### YOUR ASSIGNMENT
Please write out the final portion of the records below exactly: the line containing "Education (62, 2131)", every line after it, and nothing else.

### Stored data
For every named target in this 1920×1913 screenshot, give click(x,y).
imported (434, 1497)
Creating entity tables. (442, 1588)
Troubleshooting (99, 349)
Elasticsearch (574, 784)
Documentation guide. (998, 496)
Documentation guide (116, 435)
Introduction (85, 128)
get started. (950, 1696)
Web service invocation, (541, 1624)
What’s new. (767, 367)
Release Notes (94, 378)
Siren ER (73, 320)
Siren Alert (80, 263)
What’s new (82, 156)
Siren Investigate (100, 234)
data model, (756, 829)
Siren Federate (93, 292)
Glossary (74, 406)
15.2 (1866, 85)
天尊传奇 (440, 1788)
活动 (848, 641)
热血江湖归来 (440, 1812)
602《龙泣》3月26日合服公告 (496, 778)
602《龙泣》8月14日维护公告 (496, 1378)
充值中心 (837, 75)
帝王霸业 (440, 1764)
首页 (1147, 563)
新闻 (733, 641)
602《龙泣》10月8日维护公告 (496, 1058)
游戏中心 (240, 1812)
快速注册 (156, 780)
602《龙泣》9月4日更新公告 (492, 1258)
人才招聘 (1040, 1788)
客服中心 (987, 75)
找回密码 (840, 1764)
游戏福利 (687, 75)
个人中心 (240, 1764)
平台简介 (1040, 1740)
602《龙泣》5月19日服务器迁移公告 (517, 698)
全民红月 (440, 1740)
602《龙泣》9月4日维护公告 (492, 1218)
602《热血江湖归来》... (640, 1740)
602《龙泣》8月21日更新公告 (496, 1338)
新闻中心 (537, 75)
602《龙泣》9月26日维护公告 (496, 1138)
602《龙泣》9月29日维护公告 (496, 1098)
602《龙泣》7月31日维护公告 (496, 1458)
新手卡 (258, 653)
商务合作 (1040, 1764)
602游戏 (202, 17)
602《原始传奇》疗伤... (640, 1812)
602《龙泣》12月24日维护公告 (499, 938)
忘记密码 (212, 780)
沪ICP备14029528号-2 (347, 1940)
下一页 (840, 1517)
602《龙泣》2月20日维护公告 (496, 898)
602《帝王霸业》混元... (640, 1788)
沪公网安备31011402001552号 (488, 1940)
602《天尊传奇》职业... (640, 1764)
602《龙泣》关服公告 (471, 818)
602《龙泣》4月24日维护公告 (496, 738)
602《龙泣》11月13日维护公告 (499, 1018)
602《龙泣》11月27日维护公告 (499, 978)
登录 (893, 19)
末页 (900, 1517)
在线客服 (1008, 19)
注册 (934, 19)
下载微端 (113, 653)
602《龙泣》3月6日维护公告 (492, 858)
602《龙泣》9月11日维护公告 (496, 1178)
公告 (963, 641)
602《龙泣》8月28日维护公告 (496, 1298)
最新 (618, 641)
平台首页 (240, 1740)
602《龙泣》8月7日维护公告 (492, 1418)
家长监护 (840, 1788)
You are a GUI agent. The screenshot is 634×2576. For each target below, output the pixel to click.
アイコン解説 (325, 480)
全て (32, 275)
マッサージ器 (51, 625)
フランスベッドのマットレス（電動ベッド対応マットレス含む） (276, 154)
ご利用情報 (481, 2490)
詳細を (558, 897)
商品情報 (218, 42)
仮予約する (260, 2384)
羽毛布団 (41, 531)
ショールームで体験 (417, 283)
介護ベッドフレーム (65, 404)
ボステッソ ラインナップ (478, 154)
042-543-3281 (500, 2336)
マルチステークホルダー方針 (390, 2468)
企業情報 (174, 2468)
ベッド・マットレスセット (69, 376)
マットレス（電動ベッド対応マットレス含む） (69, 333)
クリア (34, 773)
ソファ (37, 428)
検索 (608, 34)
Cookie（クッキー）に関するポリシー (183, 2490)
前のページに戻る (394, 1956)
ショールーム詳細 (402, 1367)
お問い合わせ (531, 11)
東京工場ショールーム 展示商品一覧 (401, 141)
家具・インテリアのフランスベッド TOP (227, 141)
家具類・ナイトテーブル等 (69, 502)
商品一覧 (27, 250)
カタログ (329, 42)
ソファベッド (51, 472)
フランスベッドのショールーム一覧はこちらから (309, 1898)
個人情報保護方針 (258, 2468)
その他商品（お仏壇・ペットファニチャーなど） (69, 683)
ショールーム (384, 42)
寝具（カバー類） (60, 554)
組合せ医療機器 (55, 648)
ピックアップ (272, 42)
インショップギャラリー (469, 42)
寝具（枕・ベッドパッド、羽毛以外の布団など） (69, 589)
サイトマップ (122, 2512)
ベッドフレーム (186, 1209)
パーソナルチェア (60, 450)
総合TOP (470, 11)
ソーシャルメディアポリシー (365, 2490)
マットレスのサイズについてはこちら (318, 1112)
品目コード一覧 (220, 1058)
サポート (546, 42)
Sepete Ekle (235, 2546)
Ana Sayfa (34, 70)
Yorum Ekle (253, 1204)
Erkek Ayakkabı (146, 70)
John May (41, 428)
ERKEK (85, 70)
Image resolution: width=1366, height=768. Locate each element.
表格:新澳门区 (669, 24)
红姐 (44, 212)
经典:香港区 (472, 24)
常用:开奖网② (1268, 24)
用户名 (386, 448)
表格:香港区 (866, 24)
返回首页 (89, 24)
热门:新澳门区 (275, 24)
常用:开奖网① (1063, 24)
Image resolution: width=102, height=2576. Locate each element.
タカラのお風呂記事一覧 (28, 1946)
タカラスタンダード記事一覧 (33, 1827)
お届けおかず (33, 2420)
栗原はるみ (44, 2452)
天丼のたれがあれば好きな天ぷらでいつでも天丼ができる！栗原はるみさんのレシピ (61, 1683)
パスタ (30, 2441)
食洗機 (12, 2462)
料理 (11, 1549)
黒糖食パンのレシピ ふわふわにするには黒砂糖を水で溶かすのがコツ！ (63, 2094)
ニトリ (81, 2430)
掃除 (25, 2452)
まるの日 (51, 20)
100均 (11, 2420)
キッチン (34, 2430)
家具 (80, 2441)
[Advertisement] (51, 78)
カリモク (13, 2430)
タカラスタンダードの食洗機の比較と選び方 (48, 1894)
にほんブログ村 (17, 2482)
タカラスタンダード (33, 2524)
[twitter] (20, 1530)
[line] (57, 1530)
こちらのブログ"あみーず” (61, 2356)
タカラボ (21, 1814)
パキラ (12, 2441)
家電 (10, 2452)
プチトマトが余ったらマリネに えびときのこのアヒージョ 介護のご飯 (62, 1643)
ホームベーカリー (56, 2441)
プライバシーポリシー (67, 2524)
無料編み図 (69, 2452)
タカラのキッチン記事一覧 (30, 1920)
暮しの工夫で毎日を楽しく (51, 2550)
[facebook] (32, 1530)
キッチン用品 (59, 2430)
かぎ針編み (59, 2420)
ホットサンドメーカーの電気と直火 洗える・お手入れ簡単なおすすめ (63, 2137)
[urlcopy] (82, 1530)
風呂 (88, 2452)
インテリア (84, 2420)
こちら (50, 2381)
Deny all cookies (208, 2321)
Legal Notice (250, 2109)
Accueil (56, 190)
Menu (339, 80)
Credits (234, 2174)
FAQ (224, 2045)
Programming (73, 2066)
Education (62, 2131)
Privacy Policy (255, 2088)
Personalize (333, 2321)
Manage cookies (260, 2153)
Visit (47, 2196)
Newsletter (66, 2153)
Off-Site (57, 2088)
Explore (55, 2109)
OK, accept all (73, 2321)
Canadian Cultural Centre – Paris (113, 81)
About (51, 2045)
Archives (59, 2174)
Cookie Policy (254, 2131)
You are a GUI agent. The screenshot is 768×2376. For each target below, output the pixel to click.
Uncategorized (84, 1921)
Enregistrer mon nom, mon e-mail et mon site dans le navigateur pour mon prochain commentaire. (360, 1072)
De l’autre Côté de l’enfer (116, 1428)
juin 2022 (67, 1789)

### ANSWER SPACE
Education (62, 2131)
Privacy Policy (255, 2088)
Personalize (333, 2321)
Manage cookies (260, 2153)
Visit (47, 2196)
Newsletter (66, 2153)
Off-Site (57, 2088)
Explore (55, 2109)
OK, accept all (73, 2321)
Canadian Cultural Centre – Paris (113, 81)
About (51, 2045)
Archives (59, 2174)
Cookie Policy (254, 2131)
You are a GUI agent. The screenshot is 768×2376. For each target below, output the pixel to click.
Uncategorized (84, 1921)
Enregistrer mon nom, mon e-mail et mon site dans le navigateur pour mon prochain commentaire. (360, 1072)
De l’autre Côté de l’enfer (116, 1428)
juin 2022 (67, 1789)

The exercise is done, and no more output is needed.